*** Block opens ***
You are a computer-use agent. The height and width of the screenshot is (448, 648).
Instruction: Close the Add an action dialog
*** Block closes ***
*** Block opens ***
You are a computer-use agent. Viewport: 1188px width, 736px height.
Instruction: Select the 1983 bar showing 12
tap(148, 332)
*** Block closes ***
*** Block opens ***
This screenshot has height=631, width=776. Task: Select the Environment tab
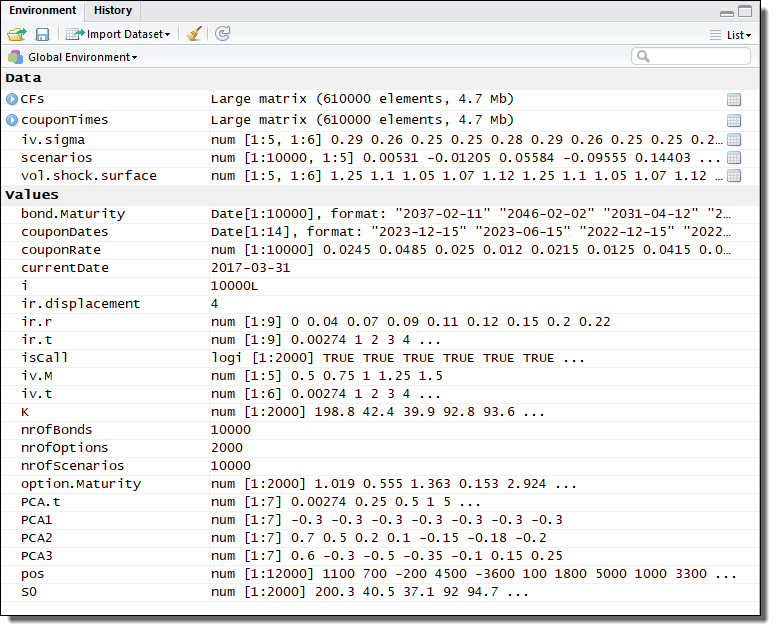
*** Block closes ***
Work instruction - Reproduce the lines of the entries above from the one with "You are a computer-use agent. The" to the one with "Instruction: Close the Add an action dialog", both included, exactly and without any other line.

Solution for this problem -
You are a computer-use agent. The height and width of the screenshot is (448, 648).
Instruction: Close the Add an action dialog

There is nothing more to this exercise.